- _Exercise directions_
Leaving the pictures out, transcribe the records below exactly.

Collected data entries:
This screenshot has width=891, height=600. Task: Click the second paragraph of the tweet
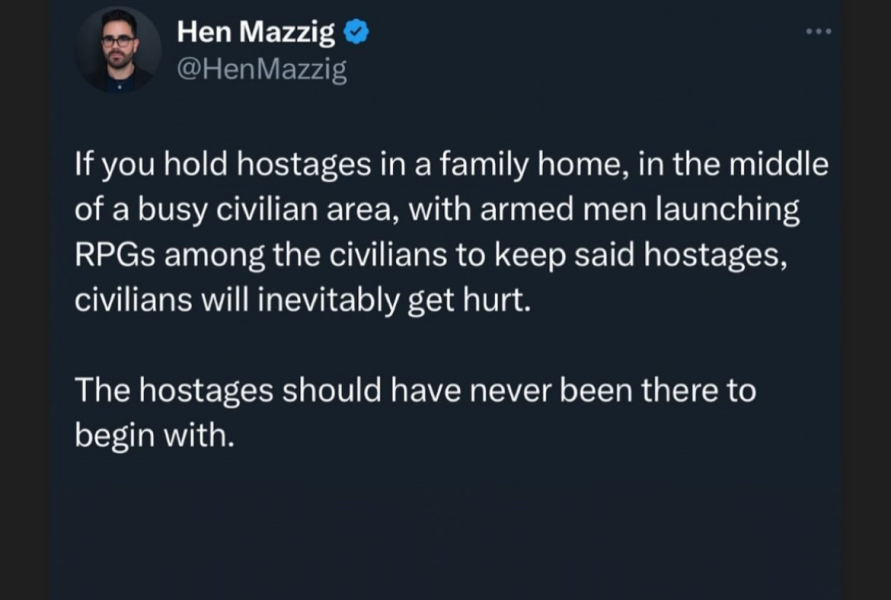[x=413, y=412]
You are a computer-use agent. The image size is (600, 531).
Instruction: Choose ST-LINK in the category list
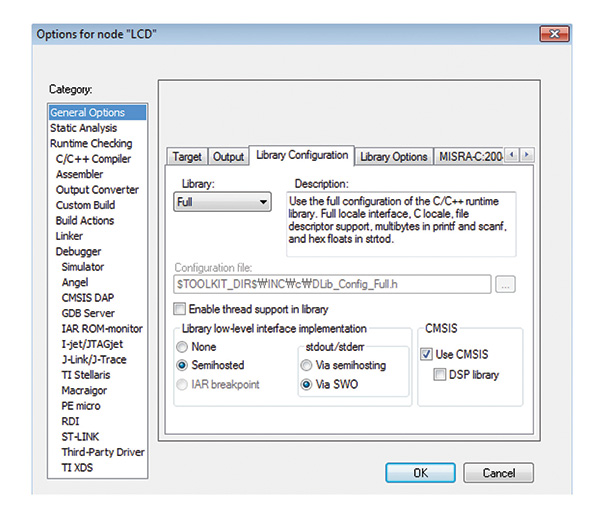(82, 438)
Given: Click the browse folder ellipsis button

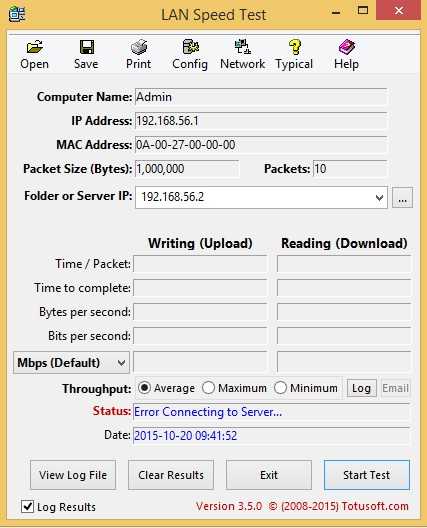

- _Output for this task_
This screenshot has width=891, height=600. Task: Click the second paragraph of the tweet
[x=413, y=412]
You are a computer-use agent. The image size is (600, 531).
Instruction: Choose ST-LINK in the category list
(82, 438)
Given: Click the browse folder ellipsis button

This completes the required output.